Theresa Marchetta, on the other hand, prefers the plastic luminescence of acrylic mediums to oil. Her paintings conceal and reveal a series of alchemy-like transformations: the interior of a cave becomes an artificial soundstage; plastic and wood transmute into a mosaic of scintillating jewels and swirling eddies. Though the imagery is largely taken from nature, the work eschews ‘naturalism’ in the traditional sense, drawing attention instead to the mediated modes through which we interact with our environment.
Amy Chan is another artist invested in the relationship between ‘real’ nature and the human version of it, posing the question: is there a difference? In her works on paper, abandoned suburban structures blend with the detritus of past great civilizations in an overgrown Technicolor wasteland. Drawing from Chinese screen painting, miniatures, Audubon illustrations, and kitsch wallpaper patterns, she creates an unsettlingly bucolic post-apocalyptic vision of the American dream.
Jessica Langley likewise draws enigmatic connections between nature and culture. Her carefully rendered depictions of flora and fauna drift into an ethereal ebb and flow of inky viscera, overgrown with pastel hues and weeds. Shifting languidly between abstraction and representation, her work reflects both nature’s emotionally neutral concept of death and a quasi-mystical vision of re-generation and rebirth that is entirely human in its ambivalence.
Others pull more explicitly from their own biographies as a conceptual platform. Brooke Inman methodically organizes her thoughts, memories, and dreams into a collection of drawn texts that read like haiku and evoke passages lifted from a child’s personal diary. Her drawings, sculptures, and performances come from an intimate self-dialogue, which conveyed through the lens of deceptively simple phrases and images, becomes a far-reaching portrait of contemporary hope and vulnerability.

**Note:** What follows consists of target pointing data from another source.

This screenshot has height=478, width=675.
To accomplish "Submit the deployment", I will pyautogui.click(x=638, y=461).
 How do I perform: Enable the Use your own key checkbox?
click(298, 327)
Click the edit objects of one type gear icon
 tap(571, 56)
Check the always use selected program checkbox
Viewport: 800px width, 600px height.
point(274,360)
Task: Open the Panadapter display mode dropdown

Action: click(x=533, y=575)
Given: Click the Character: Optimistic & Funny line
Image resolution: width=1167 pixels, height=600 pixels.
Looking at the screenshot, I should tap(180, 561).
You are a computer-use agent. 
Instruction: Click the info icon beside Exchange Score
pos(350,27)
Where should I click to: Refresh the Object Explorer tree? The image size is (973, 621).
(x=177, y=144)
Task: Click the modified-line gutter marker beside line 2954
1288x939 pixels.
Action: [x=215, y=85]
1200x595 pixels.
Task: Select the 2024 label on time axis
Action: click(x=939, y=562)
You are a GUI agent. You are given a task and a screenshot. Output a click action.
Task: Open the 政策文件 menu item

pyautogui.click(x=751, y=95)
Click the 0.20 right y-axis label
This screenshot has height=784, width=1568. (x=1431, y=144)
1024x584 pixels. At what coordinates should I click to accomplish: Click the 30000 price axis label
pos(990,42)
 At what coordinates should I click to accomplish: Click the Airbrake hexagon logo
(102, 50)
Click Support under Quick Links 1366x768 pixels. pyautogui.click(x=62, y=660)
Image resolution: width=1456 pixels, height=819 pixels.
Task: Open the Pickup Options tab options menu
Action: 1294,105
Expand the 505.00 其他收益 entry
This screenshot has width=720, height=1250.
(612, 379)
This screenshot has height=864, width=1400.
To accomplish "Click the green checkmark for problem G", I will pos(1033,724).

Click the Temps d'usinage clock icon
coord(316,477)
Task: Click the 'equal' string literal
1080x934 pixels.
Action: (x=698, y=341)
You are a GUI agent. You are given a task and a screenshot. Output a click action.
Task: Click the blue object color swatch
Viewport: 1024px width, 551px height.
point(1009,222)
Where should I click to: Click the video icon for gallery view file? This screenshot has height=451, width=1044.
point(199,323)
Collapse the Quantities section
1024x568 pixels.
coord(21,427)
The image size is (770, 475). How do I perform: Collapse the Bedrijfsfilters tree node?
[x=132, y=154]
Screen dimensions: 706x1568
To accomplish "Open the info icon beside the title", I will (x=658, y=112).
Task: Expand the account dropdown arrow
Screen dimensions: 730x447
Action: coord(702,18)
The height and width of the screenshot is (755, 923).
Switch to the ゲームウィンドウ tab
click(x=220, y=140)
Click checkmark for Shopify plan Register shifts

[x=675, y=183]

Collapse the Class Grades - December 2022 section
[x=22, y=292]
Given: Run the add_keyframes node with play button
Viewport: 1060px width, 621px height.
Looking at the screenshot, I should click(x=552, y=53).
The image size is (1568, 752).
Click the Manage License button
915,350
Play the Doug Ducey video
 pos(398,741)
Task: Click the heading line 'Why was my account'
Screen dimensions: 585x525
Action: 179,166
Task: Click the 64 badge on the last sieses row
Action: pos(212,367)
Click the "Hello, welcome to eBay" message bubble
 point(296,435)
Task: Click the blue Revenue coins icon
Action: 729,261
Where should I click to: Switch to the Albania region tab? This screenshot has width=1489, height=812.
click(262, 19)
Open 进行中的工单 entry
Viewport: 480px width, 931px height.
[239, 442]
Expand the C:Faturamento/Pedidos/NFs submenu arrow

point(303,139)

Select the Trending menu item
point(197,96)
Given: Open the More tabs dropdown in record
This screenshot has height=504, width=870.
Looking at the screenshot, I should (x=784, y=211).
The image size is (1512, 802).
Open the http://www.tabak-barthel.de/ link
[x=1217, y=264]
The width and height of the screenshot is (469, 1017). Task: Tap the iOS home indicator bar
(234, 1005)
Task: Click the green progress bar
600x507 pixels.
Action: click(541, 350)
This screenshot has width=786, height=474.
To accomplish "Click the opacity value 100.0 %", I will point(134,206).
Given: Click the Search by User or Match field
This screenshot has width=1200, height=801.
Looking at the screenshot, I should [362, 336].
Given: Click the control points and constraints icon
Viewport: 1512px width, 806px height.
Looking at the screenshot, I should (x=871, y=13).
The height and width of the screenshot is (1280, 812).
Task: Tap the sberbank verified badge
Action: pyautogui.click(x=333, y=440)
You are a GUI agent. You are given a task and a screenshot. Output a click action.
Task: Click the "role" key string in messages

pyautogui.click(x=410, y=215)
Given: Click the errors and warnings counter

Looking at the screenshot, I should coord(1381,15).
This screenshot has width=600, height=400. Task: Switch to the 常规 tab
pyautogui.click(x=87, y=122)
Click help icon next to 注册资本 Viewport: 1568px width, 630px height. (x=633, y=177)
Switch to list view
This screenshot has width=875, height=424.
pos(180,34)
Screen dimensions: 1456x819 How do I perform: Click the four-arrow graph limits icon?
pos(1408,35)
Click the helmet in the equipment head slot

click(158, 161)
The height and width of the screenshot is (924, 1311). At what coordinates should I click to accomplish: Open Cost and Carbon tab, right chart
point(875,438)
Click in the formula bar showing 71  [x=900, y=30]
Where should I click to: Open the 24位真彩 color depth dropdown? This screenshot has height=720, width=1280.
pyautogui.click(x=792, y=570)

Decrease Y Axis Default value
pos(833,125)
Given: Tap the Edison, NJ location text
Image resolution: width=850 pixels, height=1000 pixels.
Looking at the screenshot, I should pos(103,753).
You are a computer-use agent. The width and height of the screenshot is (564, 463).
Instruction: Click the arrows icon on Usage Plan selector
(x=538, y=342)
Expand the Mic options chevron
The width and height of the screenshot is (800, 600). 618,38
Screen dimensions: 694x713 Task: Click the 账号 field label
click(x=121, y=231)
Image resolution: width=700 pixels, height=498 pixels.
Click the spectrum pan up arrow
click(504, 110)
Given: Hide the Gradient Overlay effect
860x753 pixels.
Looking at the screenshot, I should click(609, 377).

Mónica Palma is equally invested in the relationship between the personal and the collective. Her large drawings begin as meditations on the idea of repetition, as experienced in her memory and daily life, and end as a nexus of complex patterns. Though the ideas behind them come from the most personal of places, the drawings themselves are sophisticated abstractions that encourage a purely phenomenological viewing experience. Referring visually to nothing but itself, the work draws an elegant circle between infinity and zero.